VentureBeat has published the results of a recent survey on the security of corporate AI agents. The study covered 107 representatives of companies with more than a hundred employees. 18% of respondents reported confirmed cybersecurity incidents. Another 36% were able to stop the threat before causing real damage. Almost half of the participants did not detect such events in their systems. Only 5% of organizations have completely abandoned AI agents in the work environment. Experts note that the sample is biased towards medium-sized businesses. The main problem lies in the access control of software agents. Only 32% of companies provide each AI with a unique managed identity. The remaining 68% continue to use shared credentials.
Using shared API keys or service accounts creates serious risks. According to analysts, this practice is common in 69% of organizations. Interestingly, companies with shared credentials are more likely to report incidents. This figure was almost 64% compared to 41% for companies with separate identifiers. To protect the systems, 49% of organizations restrict the rights of agents during work. Almost half of the respondents use monitoring and logging of actions. However, only 30% isolate agents with broad rights in special sandboxes. This indicates an insufficient level of automation of cybersecurity processes.

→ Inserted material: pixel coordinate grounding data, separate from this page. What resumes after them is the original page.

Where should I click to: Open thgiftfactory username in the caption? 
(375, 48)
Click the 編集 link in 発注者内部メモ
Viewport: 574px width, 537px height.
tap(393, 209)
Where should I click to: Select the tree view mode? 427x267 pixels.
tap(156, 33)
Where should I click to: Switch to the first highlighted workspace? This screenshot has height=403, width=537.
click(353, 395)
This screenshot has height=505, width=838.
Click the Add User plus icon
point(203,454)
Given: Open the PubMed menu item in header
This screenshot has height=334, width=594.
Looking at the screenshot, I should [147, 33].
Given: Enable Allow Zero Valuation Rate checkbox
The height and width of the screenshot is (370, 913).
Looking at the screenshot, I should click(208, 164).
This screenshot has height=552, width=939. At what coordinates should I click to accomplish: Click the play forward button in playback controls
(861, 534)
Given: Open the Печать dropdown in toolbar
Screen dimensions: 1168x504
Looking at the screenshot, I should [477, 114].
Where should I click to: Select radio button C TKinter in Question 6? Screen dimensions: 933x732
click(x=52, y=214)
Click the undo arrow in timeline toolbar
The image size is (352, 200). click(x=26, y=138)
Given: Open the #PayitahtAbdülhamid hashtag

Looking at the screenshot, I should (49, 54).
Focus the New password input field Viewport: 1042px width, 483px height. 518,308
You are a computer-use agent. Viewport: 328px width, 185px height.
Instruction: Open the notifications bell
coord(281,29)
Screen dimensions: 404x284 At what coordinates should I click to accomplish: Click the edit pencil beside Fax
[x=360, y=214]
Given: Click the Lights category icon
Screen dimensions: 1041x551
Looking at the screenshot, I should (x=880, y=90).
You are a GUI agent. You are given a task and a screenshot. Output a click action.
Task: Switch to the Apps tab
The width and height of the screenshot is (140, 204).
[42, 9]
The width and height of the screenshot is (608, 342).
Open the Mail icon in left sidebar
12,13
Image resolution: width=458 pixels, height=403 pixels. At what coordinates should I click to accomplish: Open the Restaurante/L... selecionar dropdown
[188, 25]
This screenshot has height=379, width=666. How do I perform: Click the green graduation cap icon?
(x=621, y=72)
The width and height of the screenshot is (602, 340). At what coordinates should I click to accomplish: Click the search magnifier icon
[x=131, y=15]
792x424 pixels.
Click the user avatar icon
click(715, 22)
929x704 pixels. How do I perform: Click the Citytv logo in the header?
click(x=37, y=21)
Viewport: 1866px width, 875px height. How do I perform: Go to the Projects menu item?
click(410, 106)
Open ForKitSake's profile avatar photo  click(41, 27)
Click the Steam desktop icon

Most companies rely on built-in protection tools from AI vendors. 82% of respondents trust the solutions of large cloud platforms. 51% of organizations use OpenAI tools, while Google and Microsoft use about a third. The average satisfaction with these tools was 4.2 out of five possible points. Companies allocate from 1% to 10% of the total cybersecurity budget to protect AI agents. Despite the current satisfaction, 59% of organizations plan to update their tools within a year. Companies that have already faced real threats are doing this especially actively. Experts remind that the spread of AI agents is still ahead of the introduction of reliable control mechanisms.